Here we go again (UPDATED)

UPDATED!!!!!!!!!! (Scroll down)
I know that a number of wedding professionals read this blog so I am urging you all to read this recent post on the Perfect Wedding Guide website.

Maybe I am mistaken but doesn't the PWG derive most of its revenue from advertisements? Aren't there Florists, DJs, wedding planners, Bridal shops, reception sites and make-up artists paying hundreds if not thousands of dollars to advertise to brides in there regional guides?

Why then would the collective editors decide to bite the hands that feed them and publish garbage advice like this?

Sure you can DIY your entire reception and save lots of money. You'll also spend your entire reception running around putting out little "fires" as you go. iPod stopped playing in the middle of your first dance? No problem since it's the grooms iPod he'll just stop and head over to the boom box and reboot, so you can start over and try and salvage a memory that doesn't include a curse of Steve Jobs under your breath.
Have your friend do your make-up so that when you get all those digital pictures that your guests took with their cameras on automatic you'll look like a $2 street walker at 5am on a Sunday.
Collect flowers from a field behind your house? When you doing that for your June wedding? In the morning before the ceremony? You sure aren't doing it anytime before that unless you have an industrial sized refrigeration unit to store them in.
Shop consignment on your dress. Why not? Just be prepared for the astronomically high alterations bill from your local bridal shop. They aren't offering discount alterations on dresses they didn't sell.
Oh and my personal favorite hors d'oeuvres instead of a meal.(bet you thought I'd be more upset by the iPod didn't you?) Your guests will be joining you through at least one meal unless you are planning some sort of combined ceremony/reception that ends in 2 hours. Yeah finger foods will encourage them to linger and share your magical day.
With wilted flowers on the tables of a strangers house, while your guests struggle to dance to whatever you happen to have on your iPod playlist, as the seams on your thrift store dress burst open cause Aunt Millie is half blind and just doesn't sew like she used to.
That'll sure be a memorable event to say the least.

Seriously though I am calling on ALL WEDDING PROFESSIONALS to write/call/email the editors of The Perfect Waste of Money...er umm..the Perfect Wedding Guide and remind them that you pay their bills, and then tell them you will be canceling your ad because too many of THEIR readers are not becoming YOUR customers based on pitiful advice like this!

Raw data:
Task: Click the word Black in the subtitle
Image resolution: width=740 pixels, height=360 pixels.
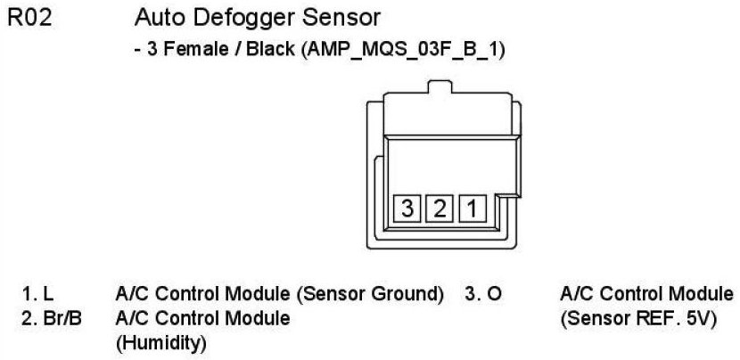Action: click(260, 51)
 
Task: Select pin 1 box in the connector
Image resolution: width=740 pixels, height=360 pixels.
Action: click(472, 210)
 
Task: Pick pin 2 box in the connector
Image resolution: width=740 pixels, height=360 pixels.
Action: click(440, 210)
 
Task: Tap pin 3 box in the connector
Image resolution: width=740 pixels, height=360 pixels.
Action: click(407, 210)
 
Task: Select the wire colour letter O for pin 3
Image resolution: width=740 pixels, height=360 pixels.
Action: click(497, 293)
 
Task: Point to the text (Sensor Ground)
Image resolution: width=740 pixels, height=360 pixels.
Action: click(375, 293)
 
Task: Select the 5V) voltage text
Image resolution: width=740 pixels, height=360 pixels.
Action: click(698, 317)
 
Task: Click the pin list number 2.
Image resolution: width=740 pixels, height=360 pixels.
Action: click(27, 317)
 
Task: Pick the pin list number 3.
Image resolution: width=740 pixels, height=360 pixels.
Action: click(470, 293)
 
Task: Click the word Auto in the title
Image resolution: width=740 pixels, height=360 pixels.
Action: click(157, 19)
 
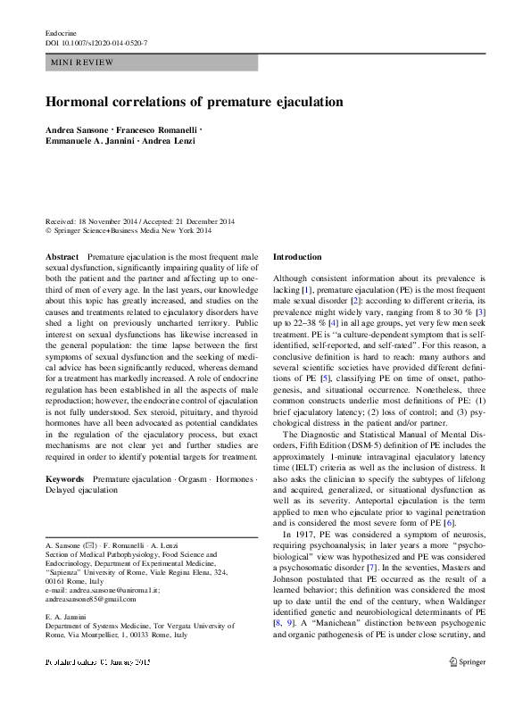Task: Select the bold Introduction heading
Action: click(297, 256)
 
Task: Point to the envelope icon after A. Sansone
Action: click(89, 543)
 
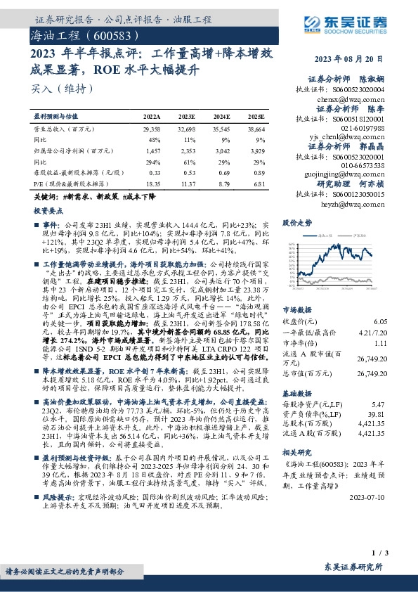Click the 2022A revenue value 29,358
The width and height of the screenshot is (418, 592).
(x=152, y=130)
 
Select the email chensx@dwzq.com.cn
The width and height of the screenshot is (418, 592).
(x=357, y=100)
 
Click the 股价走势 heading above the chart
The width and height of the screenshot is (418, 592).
(x=296, y=223)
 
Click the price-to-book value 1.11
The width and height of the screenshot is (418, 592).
(x=380, y=342)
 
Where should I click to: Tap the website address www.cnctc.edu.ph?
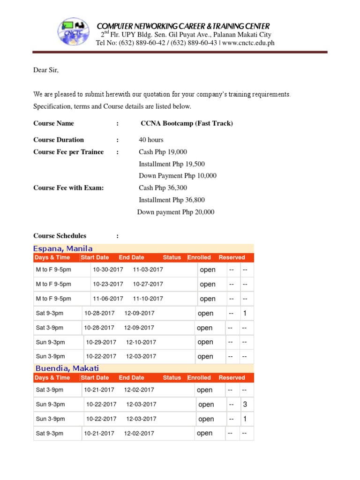tap(248, 43)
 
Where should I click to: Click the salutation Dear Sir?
tap(46, 70)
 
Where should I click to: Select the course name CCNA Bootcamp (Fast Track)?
tap(187, 123)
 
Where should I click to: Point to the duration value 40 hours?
tap(151, 140)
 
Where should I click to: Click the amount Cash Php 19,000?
tap(163, 152)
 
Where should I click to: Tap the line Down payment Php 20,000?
tap(176, 212)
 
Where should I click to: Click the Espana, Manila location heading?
tap(63, 248)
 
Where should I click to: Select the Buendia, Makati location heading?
tap(67, 368)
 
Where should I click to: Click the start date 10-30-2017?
tap(108, 270)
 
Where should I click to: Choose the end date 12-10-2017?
tap(141, 342)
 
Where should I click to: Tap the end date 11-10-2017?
tap(148, 299)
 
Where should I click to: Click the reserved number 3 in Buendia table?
tap(245, 404)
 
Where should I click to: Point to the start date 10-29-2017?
tap(101, 342)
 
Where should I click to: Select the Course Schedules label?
tap(60, 236)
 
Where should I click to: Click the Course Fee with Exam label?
tap(68, 188)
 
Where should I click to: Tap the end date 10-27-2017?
tap(148, 284)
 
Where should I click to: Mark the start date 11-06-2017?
tap(108, 299)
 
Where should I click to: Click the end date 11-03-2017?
tap(148, 270)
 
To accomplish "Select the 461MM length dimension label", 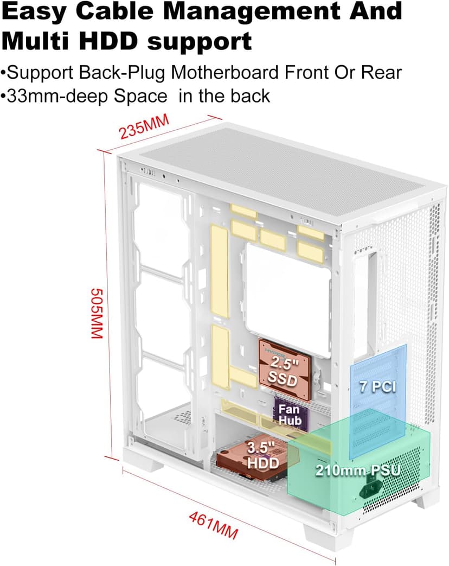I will click(213, 525).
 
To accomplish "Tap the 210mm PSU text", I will click(358, 470).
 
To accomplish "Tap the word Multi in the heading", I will click(38, 41).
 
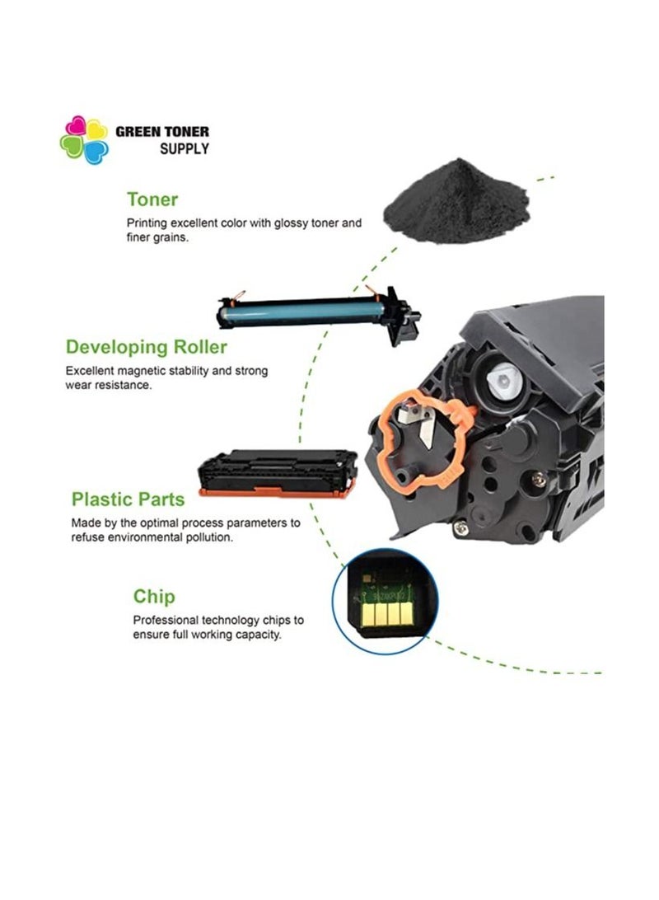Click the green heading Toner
coord(152,199)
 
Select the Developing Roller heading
coord(147,347)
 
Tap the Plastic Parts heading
coord(128,499)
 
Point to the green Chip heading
coord(154,597)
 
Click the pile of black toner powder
coord(456,202)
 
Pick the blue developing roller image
coord(318,313)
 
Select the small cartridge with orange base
coord(278,474)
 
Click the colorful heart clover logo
coord(84,140)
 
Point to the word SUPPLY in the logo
coord(184,149)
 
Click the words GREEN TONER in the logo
coord(162,131)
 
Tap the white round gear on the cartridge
coord(503,382)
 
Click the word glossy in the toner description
coord(291,223)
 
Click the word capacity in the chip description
coord(259,635)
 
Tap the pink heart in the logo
coord(75,126)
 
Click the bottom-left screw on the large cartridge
coord(460,527)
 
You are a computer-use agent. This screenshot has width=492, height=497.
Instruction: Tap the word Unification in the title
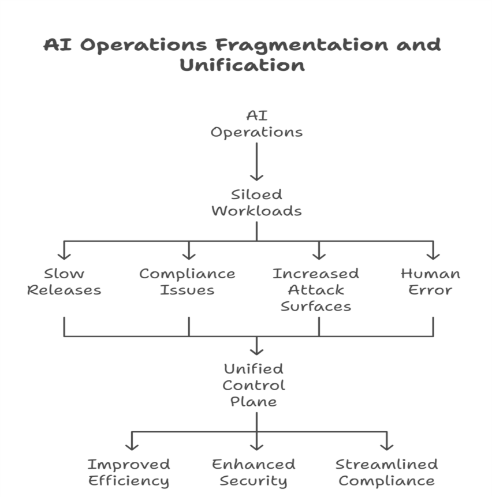click(242, 65)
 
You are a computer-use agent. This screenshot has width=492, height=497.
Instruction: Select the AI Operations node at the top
click(256, 124)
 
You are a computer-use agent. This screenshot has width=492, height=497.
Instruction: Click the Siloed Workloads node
click(256, 202)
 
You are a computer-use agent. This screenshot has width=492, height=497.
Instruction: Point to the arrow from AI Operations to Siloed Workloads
click(256, 162)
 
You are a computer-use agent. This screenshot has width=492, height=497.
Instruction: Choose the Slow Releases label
click(64, 282)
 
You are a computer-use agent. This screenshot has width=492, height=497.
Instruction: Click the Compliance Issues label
click(188, 282)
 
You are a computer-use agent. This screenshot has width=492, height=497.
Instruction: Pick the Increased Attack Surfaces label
click(316, 290)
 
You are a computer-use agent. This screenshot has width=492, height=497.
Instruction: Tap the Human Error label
click(430, 282)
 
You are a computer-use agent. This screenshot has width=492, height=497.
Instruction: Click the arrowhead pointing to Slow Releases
click(64, 255)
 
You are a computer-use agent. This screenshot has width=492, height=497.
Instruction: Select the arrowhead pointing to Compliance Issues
click(189, 255)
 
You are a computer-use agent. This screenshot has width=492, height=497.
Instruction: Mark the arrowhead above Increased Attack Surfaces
click(319, 255)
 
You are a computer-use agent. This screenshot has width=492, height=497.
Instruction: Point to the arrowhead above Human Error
click(433, 255)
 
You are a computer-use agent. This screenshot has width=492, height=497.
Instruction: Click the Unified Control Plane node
click(254, 385)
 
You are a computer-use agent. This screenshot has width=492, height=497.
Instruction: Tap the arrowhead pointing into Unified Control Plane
click(256, 350)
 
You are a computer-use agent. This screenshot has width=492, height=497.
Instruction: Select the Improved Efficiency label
click(129, 472)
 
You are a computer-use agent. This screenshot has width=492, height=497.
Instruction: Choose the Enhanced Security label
click(254, 472)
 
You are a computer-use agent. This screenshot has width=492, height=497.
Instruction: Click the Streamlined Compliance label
click(386, 472)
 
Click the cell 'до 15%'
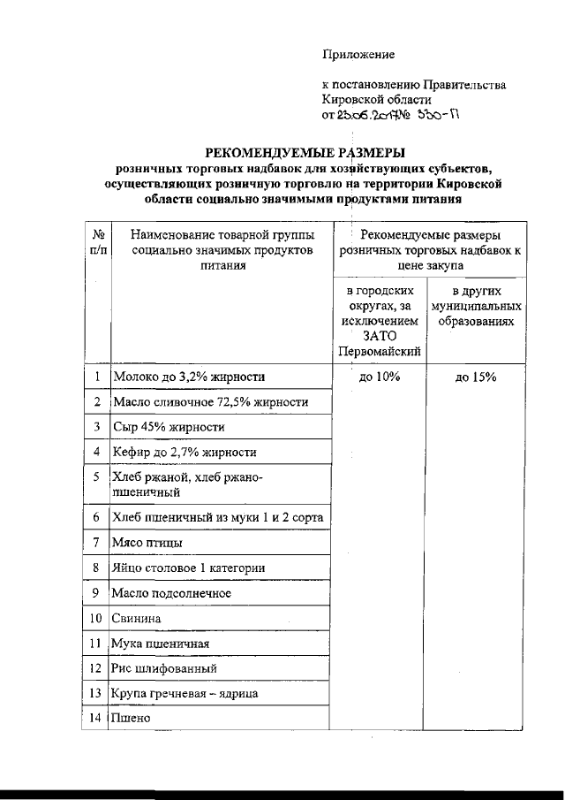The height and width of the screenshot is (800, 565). click(x=476, y=377)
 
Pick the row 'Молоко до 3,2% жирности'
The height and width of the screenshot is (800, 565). click(x=189, y=377)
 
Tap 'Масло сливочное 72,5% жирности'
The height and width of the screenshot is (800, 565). click(x=210, y=402)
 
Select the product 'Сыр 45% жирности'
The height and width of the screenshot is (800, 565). click(x=169, y=427)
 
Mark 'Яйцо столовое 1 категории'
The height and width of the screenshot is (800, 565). click(x=189, y=568)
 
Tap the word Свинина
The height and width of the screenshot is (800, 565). click(x=139, y=617)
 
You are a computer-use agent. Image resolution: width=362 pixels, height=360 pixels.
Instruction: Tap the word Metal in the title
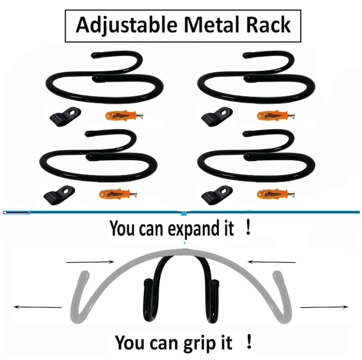[x=199, y=25]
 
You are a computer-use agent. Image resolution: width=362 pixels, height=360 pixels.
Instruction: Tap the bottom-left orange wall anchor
[x=118, y=193]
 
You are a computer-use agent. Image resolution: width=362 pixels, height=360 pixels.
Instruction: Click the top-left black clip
[x=64, y=116]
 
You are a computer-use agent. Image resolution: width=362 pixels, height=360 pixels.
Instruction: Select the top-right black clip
[x=216, y=116]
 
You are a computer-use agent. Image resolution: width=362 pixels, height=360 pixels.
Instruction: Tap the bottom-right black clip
[x=216, y=196]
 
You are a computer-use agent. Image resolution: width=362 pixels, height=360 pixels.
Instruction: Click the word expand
[x=189, y=230]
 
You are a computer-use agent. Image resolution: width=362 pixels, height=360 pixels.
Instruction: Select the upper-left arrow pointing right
[x=90, y=262]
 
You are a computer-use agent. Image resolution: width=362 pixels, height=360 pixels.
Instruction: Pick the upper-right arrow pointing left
[x=271, y=262]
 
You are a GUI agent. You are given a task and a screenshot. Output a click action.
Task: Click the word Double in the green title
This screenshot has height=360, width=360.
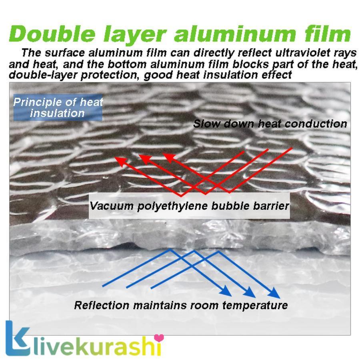(x=52, y=34)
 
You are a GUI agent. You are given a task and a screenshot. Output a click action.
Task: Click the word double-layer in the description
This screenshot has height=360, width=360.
(x=43, y=75)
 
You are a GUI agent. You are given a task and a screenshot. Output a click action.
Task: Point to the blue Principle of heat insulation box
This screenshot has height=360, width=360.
(x=58, y=108)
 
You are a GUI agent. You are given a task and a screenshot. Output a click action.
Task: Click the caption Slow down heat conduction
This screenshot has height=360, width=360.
(x=270, y=124)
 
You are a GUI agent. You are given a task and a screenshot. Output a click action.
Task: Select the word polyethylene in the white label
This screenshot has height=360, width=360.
(x=173, y=206)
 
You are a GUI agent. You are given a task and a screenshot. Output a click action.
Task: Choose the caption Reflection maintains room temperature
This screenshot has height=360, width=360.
(x=181, y=305)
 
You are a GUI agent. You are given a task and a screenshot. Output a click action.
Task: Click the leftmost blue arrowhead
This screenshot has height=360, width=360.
(x=226, y=291)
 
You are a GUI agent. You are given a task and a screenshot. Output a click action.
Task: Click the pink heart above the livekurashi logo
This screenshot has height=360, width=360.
(x=159, y=338)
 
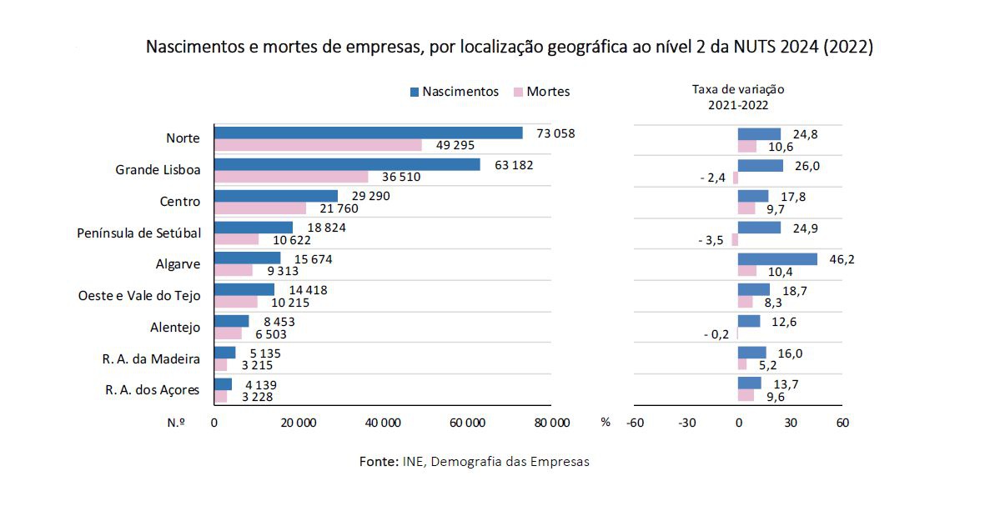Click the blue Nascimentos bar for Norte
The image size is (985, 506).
pyautogui.click(x=368, y=133)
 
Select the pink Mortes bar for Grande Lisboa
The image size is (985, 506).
pyautogui.click(x=290, y=177)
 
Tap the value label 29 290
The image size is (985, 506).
pyautogui.click(x=366, y=195)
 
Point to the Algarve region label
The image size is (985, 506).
pyautogui.click(x=178, y=263)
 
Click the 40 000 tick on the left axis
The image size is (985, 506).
pyautogui.click(x=383, y=423)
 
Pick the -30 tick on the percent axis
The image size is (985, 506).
pyautogui.click(x=686, y=423)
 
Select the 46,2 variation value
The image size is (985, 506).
pyautogui.click(x=842, y=259)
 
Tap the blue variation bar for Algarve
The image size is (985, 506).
pyautogui.click(x=777, y=259)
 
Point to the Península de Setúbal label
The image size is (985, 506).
pyautogui.click(x=138, y=233)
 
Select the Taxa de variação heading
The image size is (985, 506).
pyautogui.click(x=738, y=89)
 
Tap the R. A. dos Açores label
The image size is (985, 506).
pyautogui.click(x=153, y=389)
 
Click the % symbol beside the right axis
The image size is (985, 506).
pyautogui.click(x=606, y=423)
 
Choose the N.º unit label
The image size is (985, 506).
pyautogui.click(x=177, y=423)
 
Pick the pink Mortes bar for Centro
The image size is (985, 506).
pyautogui.click(x=259, y=208)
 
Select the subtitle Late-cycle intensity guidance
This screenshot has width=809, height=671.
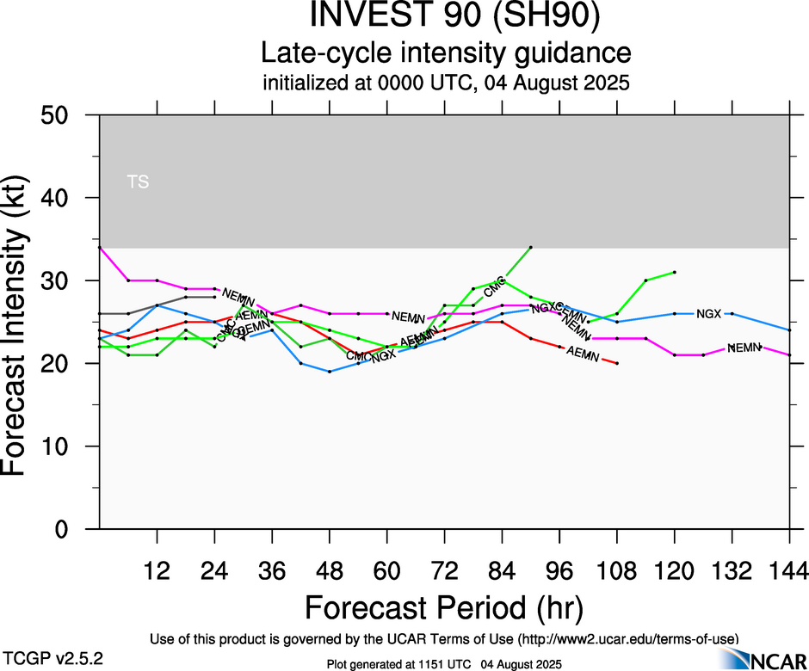tap(446, 53)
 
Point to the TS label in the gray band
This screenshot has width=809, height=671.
tap(137, 182)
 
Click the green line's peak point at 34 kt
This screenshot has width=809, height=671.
tap(531, 247)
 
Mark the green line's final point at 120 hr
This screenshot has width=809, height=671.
tap(675, 272)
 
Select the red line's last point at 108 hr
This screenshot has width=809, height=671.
tap(617, 364)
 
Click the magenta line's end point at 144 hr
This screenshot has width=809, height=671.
tap(789, 355)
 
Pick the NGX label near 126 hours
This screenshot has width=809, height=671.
tap(708, 314)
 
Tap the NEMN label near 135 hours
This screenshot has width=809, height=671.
tap(745, 348)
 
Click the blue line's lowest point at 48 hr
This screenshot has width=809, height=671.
tap(330, 372)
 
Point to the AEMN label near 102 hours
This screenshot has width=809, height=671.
tap(584, 354)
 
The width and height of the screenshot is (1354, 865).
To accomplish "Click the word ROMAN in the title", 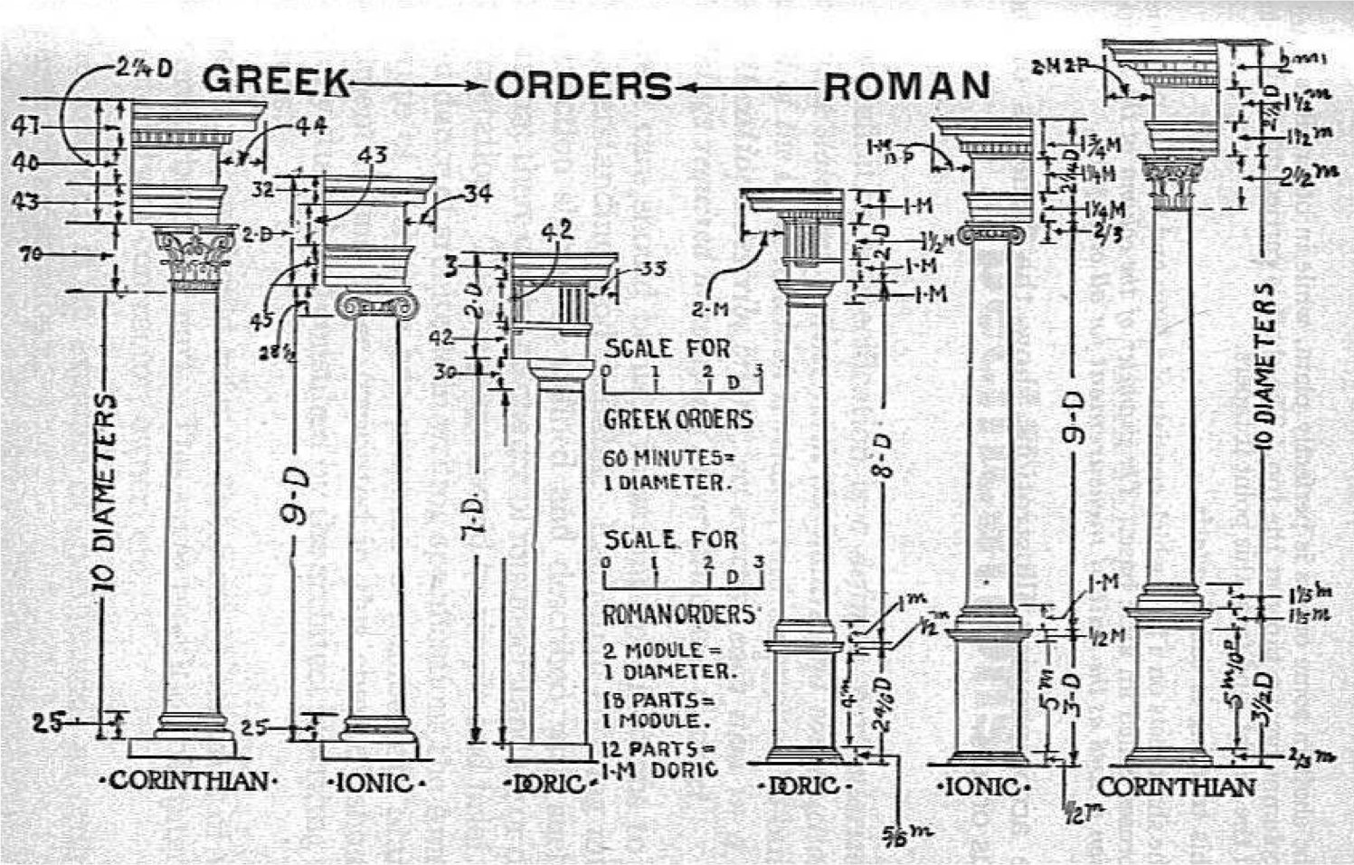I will [906, 86].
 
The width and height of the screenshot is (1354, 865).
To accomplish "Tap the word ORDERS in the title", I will [583, 86].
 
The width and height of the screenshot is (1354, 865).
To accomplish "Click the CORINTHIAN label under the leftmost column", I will [189, 780].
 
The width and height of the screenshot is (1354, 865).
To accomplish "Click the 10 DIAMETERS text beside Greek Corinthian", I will [107, 493].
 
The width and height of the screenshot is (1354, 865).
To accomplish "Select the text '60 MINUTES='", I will [665, 457].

The request: Quote the wedding blog post word for word, between "Have your friend" and "store them in.", inclusive. The listing comes from a different source than the wedding blog post.

Right answer:
Have your friend do your make-up so that when you get all those digital pictures that your guests took with their cameras on automatic you'll look like a $2 street walker at 5am on a Sunday.
Collect flowers from a field behind your house? When you doing that for your June wedding? In the morning before the ceremony? You sure aren't doing it anytime before that unless you have an industrial sized refrigeration unit to store them in.